1929 Alfa Romeo 6C 1750 SS
Chassis Number : 312910 Horsepower : 85 Displacement : 6-cylinder, 1.75 L Wheelbase : 108.1"
In the middle of the 1920s, Alfa Romeo introduced its first successful sports car, the Merosi designed RLSS (Super Sports). A rather large car, it was superseded by the nimbler Vittorio Jano 1500, which came in a variety of forms suitable for racing in its displacement class. Subsequently, the 1750cc engine was introduced at 85hp. The first 50 supercharged cars were designated as “Super Sport”, the remaining supercharged series, which continued into the early 1930s, were designated “Gran Sport”. A total of 360 were made. They were an immediate success on a variety of road racing circuits participating in the Mille Miglia which they won in 1929 and 1930. Light, nimble, easily manageable, they were dominant in a variety of shorter road racing circuits and rivaled their competitors, Bugatti and Maserati in numerous venues throughout Europe. They won at Spa, the tourist Tourist Trophy and set several word speed records.
Alfa Romeo at that time produced only chasses which were then sent off to various coachbuilders, and were usually graced with beautiful bodies of touring or sporting type. A very few cars, perhaps only three, were sent to the British concessionaires for Alfa Stiles Limited to have beautiful racing three seater bodies made for them by James Young Limited. These cars featured two seats with a small dickey in the back and were the raciest of the line. A special instruction booklet insert for these cars was a convenience to their English speaking customers. Our car is an unrestored example of one of these. With a top speed of 95mph, a chassis designed to flex and undulate over wavy surfaces, and sensitive geared-up steering this was the ideal road car of its time. Counterintuitively a seemingly complex twin overhead cam engine with supercharger was rarely hors de combat.

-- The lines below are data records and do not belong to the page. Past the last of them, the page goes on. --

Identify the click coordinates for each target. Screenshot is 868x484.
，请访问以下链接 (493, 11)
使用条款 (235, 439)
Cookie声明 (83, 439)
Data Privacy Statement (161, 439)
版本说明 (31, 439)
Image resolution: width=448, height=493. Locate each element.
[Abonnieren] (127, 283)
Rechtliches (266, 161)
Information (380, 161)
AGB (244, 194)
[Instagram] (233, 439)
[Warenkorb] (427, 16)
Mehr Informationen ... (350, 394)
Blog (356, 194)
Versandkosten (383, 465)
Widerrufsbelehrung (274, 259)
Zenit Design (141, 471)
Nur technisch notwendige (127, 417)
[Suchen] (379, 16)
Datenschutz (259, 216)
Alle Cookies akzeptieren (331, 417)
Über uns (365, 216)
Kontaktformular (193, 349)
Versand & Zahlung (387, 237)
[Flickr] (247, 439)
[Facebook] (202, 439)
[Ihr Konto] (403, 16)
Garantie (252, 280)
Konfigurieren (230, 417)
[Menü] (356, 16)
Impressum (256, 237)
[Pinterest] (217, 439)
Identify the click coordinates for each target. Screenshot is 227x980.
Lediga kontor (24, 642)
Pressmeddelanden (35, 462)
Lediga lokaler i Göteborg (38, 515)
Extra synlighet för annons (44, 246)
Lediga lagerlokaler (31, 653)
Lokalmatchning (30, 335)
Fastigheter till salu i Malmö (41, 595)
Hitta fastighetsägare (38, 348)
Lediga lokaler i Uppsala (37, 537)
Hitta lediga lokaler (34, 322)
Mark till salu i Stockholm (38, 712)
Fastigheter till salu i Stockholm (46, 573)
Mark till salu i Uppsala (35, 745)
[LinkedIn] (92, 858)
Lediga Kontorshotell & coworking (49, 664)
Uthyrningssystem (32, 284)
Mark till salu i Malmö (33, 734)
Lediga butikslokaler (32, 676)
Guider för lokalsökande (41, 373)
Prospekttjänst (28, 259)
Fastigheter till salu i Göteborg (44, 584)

Englishman, Colonel Samuel Bird, purchased one of these special performance cars directly from James Young. Shortly thereafter, he came to America and participated in the only organized road racing club in the States, The Automobile Racing Club of America. Bird was an insurance broker for Lloyd’s of London, apparently transferred to their New York Office. He lived in North Jersey and soon found himself racing with the ARCA boys. As time went on, he turned over racing duties to other drivers, often to the speedster Hastings Foote. After its initial racing days were over, the car reappeared post World War II in the hands of his son Robert Bird who used it at Bridgehampton and who maintained it in excellent original and unrestored condition throughout his ownership.
We became the proud owner of the car, still in its original paint and mostly original upholstery when Robert decided to sell. Except for mechanical fettling she is still in as-found condition. In 1951, after his father’s passing, Robert Bird became the owner and he used it sparingly at Bridgehampton and other venues. We acquired the it in 1980 in basically original, unrestored condition with the exception of the seat bottoms, which had been replaced. Very little mechanical work was required and it still enjoys an active life in its tatty condition, as probably the only 1750 Alfa Romeo ever engaged in genuine sports car competition in the United States.